А я в этом году хочу пару салатов и много маленких закусочек понемногу наделать: сырные шарики с разными обсыпками; тарталетки с икрой, салатиками и начинками (пока не знаю какими), рулетики из лаваша с сыром, кинзой и чесноком; греночки с помидорами, чесноком и майонезом, бутербродики маленькие с красной рыбой и тому подобное.

----------


## Лёля

Жаль наш уже традиционный Бабушкин рулет из Линии купить не удалось. В прошлый раз, когда в Линию ездила, они закончились, а больше в этом году уже туда не поеду.

----------


## kiara

Люди, а в этом году* ЁЛКИ ХОТЬ ГДЕ-ТО ПРОДАЮТСЯ?!*  Мы с прошлой недели ни единого ёлочного базара до вчерашней ночи не обнаружили....Звонили даже дежурному по Горуправе-не дозвонились, правда)
Список мест, указанных на всевозможных калужских ресурсах-портала, в реальности пуст и ёлками там пока и не пахнет....

----------


## Амина

А я вообще готовить не хочу) Ну разве что к ужину сделаю мясо по-царски для ощущения праздника, а ночью у нас все равно никто не ест)))

----------


## летняя мама

> Может кто уже ёлочки нарядил?
> Мы с Ку уже успели на одной побывать))) Можно покажу, для вдохновения и создания праздничной атмосферы


Ага, мы нарядили.Дед Мороз в воскресенье принес, забыл на подоконнике у открытого окна огромную красную пуговицу)) Впервые за много лет стеклянными игрушками, и новыми, и из нашего с мужем детства.
Фотка суперская. Очень Кузя в рубашечке понравился.

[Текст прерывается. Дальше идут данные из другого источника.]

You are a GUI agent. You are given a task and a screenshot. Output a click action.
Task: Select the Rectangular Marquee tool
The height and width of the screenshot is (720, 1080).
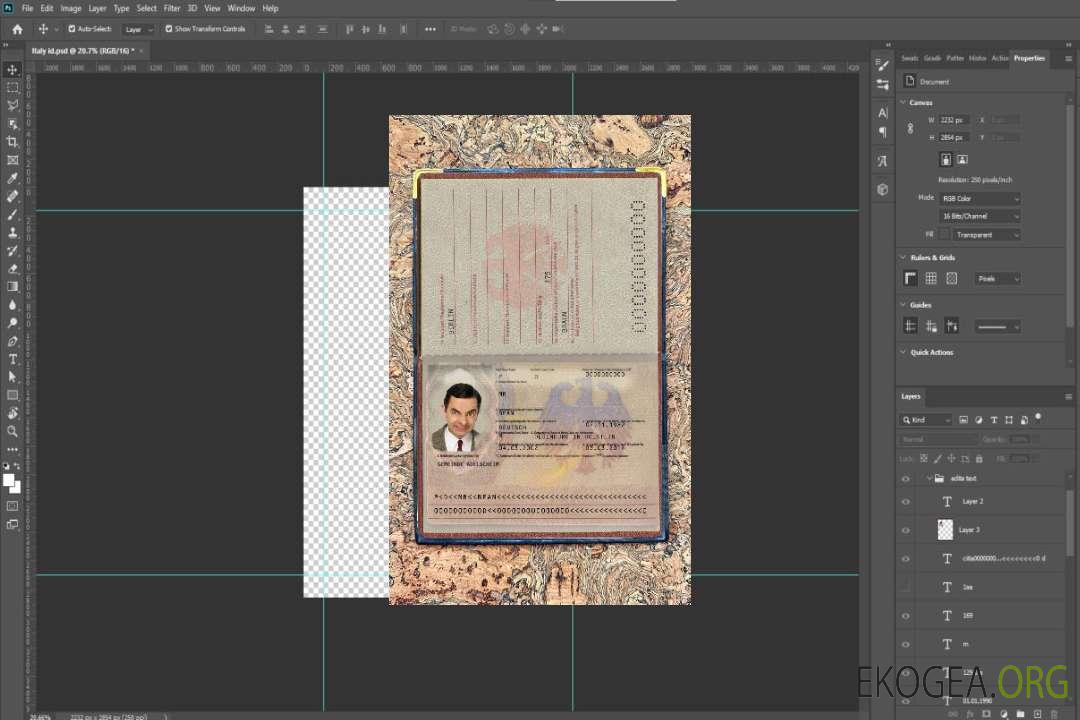pos(13,87)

> Люди, а в этом году[B] ЁЛКИ ХОТЬ ГДЕ-ТО ПРОДАЮТСЯ?!


Да!!! Сегодня с утра были замечены на Театралке, прямо сразу за памятником денежному мешку.Мы в этом году снова не решились на живую((( Хотя так хотелось. Но веточки в вазах обязательно будут.



> А я вообще готовить не хочу) Ну разве что к ужину сделаю мясо по-царски для ощущения праздника, а ночью у нас все равно никто не ест)))


Я что-то тоже. Думаю, максимум стейки семи запеку. +оливки, сыр, орешки какие-нибудь. И мандарины, много-много. Еще мужу Дед Мороз принесет 5 кг горького шоколада. И мы ночью не едим! Мы в парке на санках катаемся!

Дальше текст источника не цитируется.